A poche settimane dalla pubblicazione è già un successo letterario che grazie al passaparola dei lettori sta varcando i confini della penisola. “La bambina sputafuoco” di Giulia Binando Melis pubblicato da Garzanti è un esordio di successo che racconta un’esperienza drammatica trasportando il lettore in una dimensione immaginifica. Laureata in filosofia Giulia Binando Melis ha già nel suo curriculum una collaborazione con la scuola Holden e tra gli obiettivi: diventare coraggiosa, leggere il leggibile, trovare il modo di viaggiare nel tempo per andare a chiacchierare con Calvino. Le 336 pagine dell’opera prima della ventottenne piemontese raccontano un pezzo doloroso dell’infanzia dell’autrice rimasto per anni custodito in uno di quei cassetti che si vorrebbero tenere chiusi per sempre. Eppure, Giulia, ad un certo punto sente l’esigenza di condividere con i lettori i giorni più difficili della sua vita, quelli legati alla scoperta di una grave forma di linfoma che la costringerà a soli 9 anni a passare lunghi periodi in ospedale. In una sorta di percorso terapeutico-letterario ecco che l’autrice riapre quel cassetto, reinventa la sua esperienza cucendo sulla realtà vissuta nuove storie. Personaggio chiave del romanzo è Mina: “La bambina sputafuoco” che il lettore conosce dal momento in cui le viene diagnosticata la malattia. Ma come ben chiarisce il sottotitolo “la Bambina sputafuoco” è «una storia di mille cieli stellati, due vite e un destino». E infatti il dolore, ci si accorge leggendo le prime pagine, non è assolutamente il tema principale della vicenda che racconta il valore dell’immaginazione e dell’amicizia. L’immersione nella storia è immediata anche perché la tecnica narrativa dell’autrice utilizza la freschezza del lessico tipico dei bambini per scrivere un romanzo in prima persona che entra in contatto diretto con chi lo legge. «Io mi chiamo Mina e mi piacciono molte cose: i denti di leone, il tonno in scatola, i libri, la ricotta, le lucciole e soprattutto i draghi, e le fiamme che escono dalla loro bocca. I draghi nessuno li uccide, sono fortissimi, e per questo io mi sento una di loro». Mina fa amicizia con Lorenzo anche lui ricoverato e arrabbiato con il mondo, insieme riescono ad “evadere”, a uscire fuori dalla situazione dolorosa che condividono. «Per tanti anni – dice Giulia Binando Melis – ho avuto la certezza che questa storia appartenesse solo a me che non l’avrei mai condivisa e tantomeno pubblicata».

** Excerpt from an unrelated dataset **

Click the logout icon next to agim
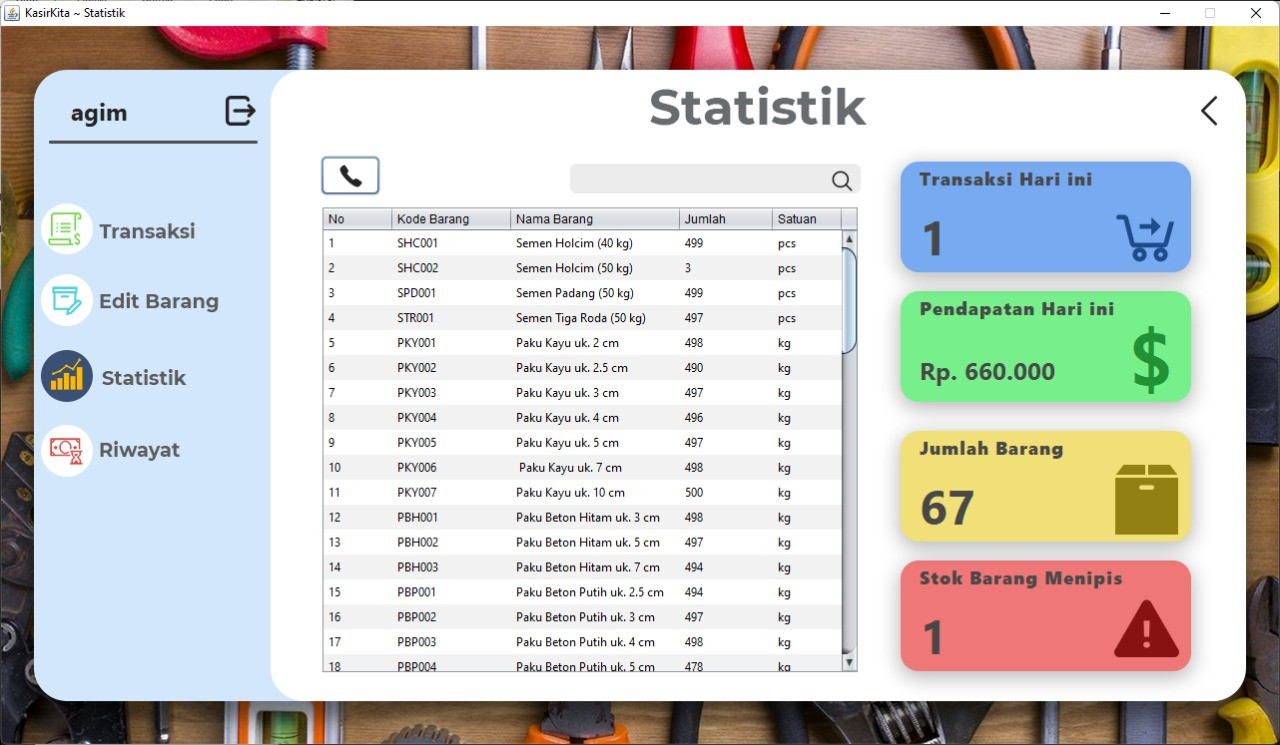This screenshot has width=1280, height=745. point(240,111)
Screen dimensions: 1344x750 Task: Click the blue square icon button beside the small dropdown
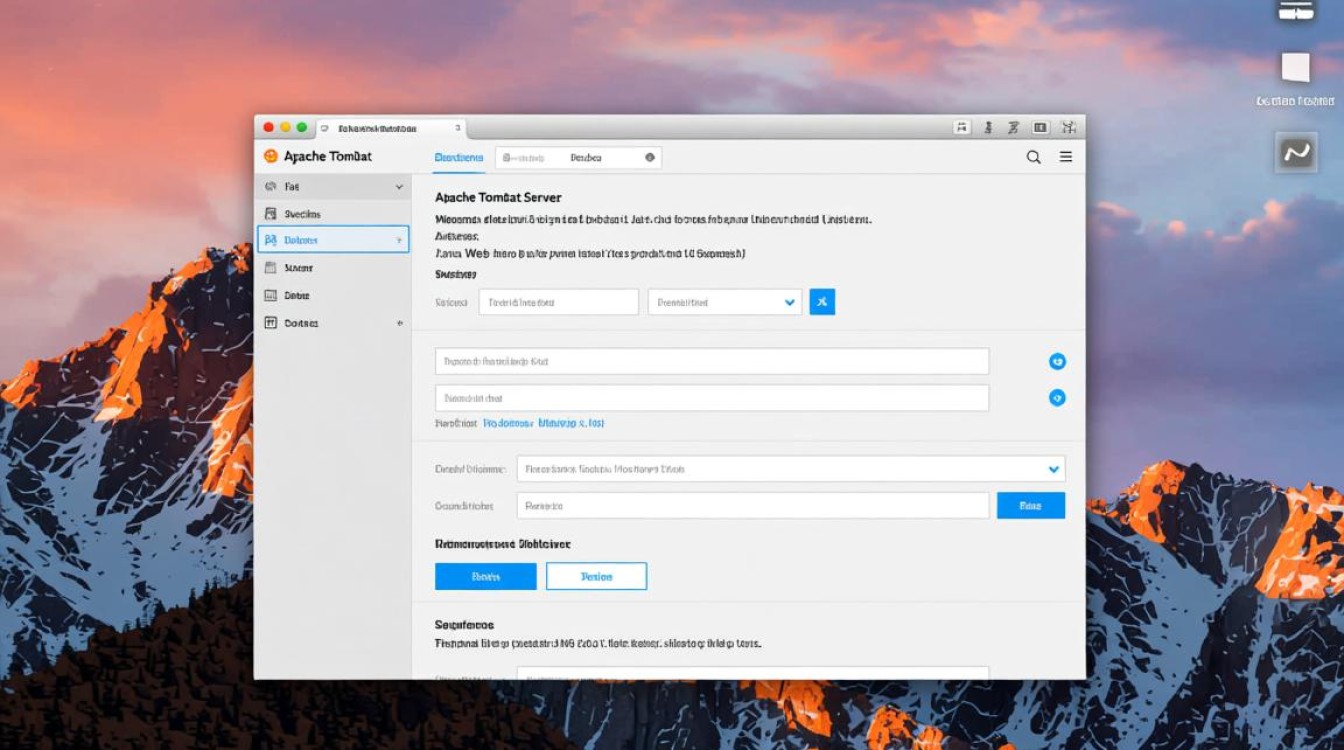click(x=822, y=302)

Cosa le ha fatto cambiare idea?

«Un master che ho frequentato alla scuola Holden. Facevamo un esercizio “crudelissimo” che si chiama “Il cerchio” in cui si è invitati a raccontare frammenti importanti della propria vita che poi diventano argomento di scrittura. Io ho raccontato della mia esperienza con la malattia e ho poi letto la mia storia scritta da altri. Non è stata una bella sensazione. Ho capito che il momento era arrivato, dovevo essere io a raccontare la mia storia, il materiale non era più incandescente, potevo lavorarlo. Nel libro ci sono tanti ricordi e fantasia, personaggi veri e inventati».

Mina immagina di essere un drago sputafuoco perché proprio un drago?

«I draghi appartengono al mondo del fantasy il genere che amo di più. Ero una bambina solitaria, amavo perdermi nelle storie fantastiche che leggevo, immedesimarmi nei personaggi. Ero fissata con i draghi, cercavo ovunque tracce della loro presenza. Il drago è forte, fa paura, allontana ogni nemico ed è custode di tesori, il mio drago in particolare custodisce i sogni, le speranze, ciò che c’è di più prezioso, la vita stessa di Mina».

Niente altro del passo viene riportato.